PROBLEMS TO WORK ON
1 > Reproduce the court opinion word for word, starting at "U N P U B L" and going up to and including "725 (Minn. 2005).".
2 > Name every judge the court opinion lists as having considered and decided the case.

(EXCERPT TO READ begins)

This opinion will be unpublished and

may not be cited except as provided by

Minn. Stat. § 480A.08, subd. 3 (2006).








Lenord E. Marquardt,





Charles Wilkinson, D.D.S., et al.,




Filed February 27, 2007


Toussaint, Chief Judge


Hennepin County District Court

File No. 27-CV-05-009126



William Starr, 746 East Mill Street, Wayzata, MN 55391; and


Robert Gittleman (pro hac vice), 24472 Northwestern Highway, Southfield, MI 48075 (for appellant)


Carolin J. Nearing, Geraghty, O’Loughlin & Kenney, P.A., 1400 Ecolab University Center, 386 North Wabasha Street, St. Paul, MN 55102 (for respondents)



            Considered and decided by Stoneburner, Presiding Judge; Toussaint, Chief Judge; and Wright, Judge.

U N P U B L I S H E D   O P I N I O N

TOUSSAINT, Chief Judge

            Appellant Lenord E. Marquardt challenges the district court’s dismissal of his dental-negligence claim under Minn. Stat. § 145.682 (2006) for non-compliance with the statute’s expert-witness disclosure requirements.  Because appellant’s position on appeal is inconsistent with his petition before the district court and because his disclosures fail to satisfy the requirements of Minn. Stat. § 145.682, we affirm. 


            We review the district court’s dismissal of a malpractice claim under Minn. Stat. § 145.682 (2006) for an abuse of discretion.  Broehm v. Mayo Clinic Rochester, 690 N.W.2d 721, 725 (Minn. 2005).

(EXCERPT TO READ ends)
(GIVEN DATA begins)

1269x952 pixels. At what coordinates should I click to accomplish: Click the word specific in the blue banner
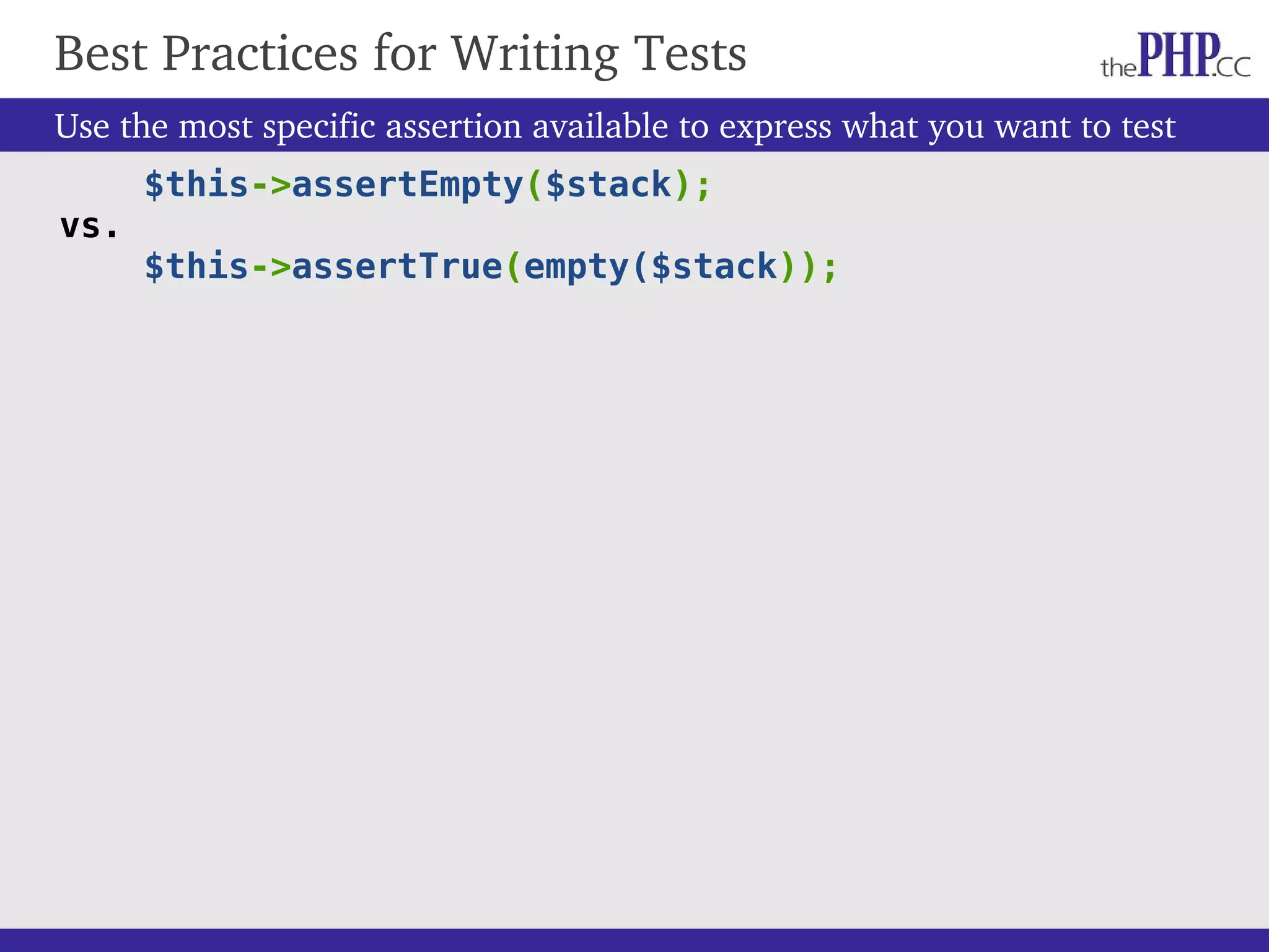point(319,127)
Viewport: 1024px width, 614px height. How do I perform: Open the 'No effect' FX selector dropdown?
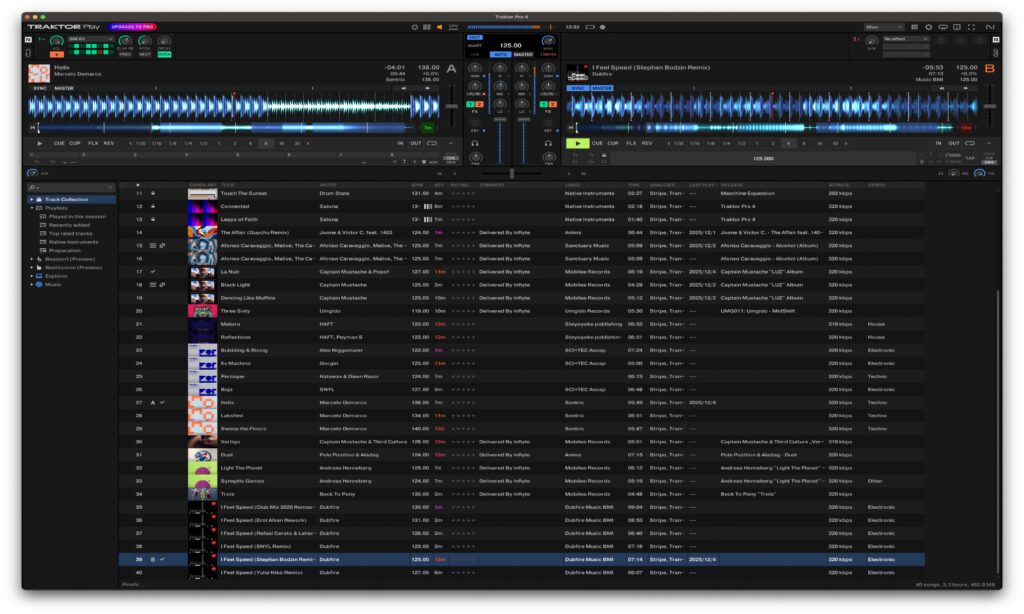pyautogui.click(x=905, y=39)
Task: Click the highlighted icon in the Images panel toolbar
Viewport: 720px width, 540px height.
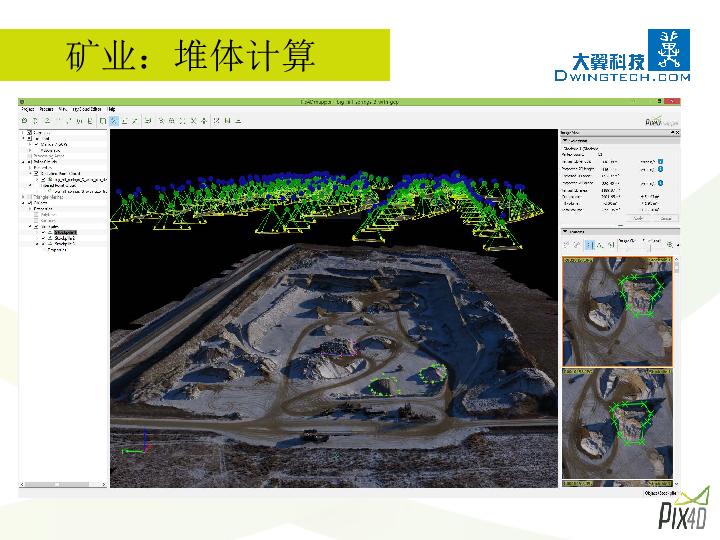Action: 589,244
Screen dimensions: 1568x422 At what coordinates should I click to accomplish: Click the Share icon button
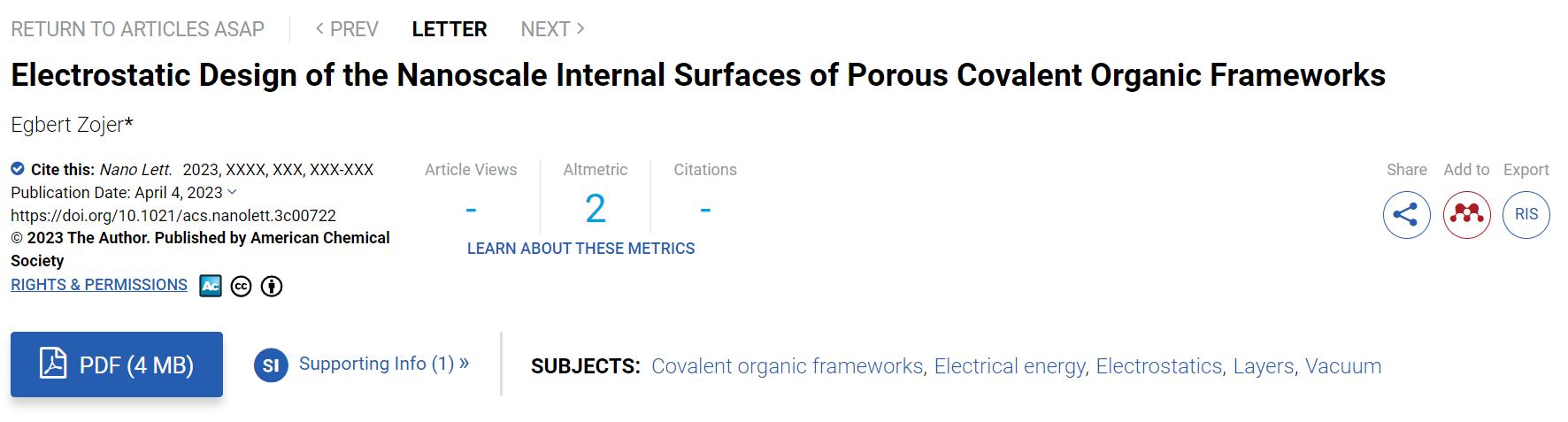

(GIVEN DATA ends)

EXERCISE RESPONSES
1 >
U N P U B L I S H E D   O P I N I O N

TOUSSAINT, Chief Judge

            Appellant Lenord E. Marquardt challenges the district court’s dismissal of his dental-negligence claim under Minn. Stat. § 145.682 (2006) for non-compliance with the statute’s expert-witness disclosure requirements.  Because appellant’s position on appeal is inconsistent with his petition before the district court and because his disclosures fail to satisfy the requirements of Minn. Stat. § 145.682, we affirm. 


            We review the district court’s dismissal of a malpractice claim under Minn. Stat. § 145.682 (2006) for an abuse of discretion.  Broehm v. Mayo Clinic Rochester, 690 N.W.2d 721, 725 (Minn. 2005).

2 > Stoneburner, Presiding Judge; Toussaint, Chief Judge; Wright, Judge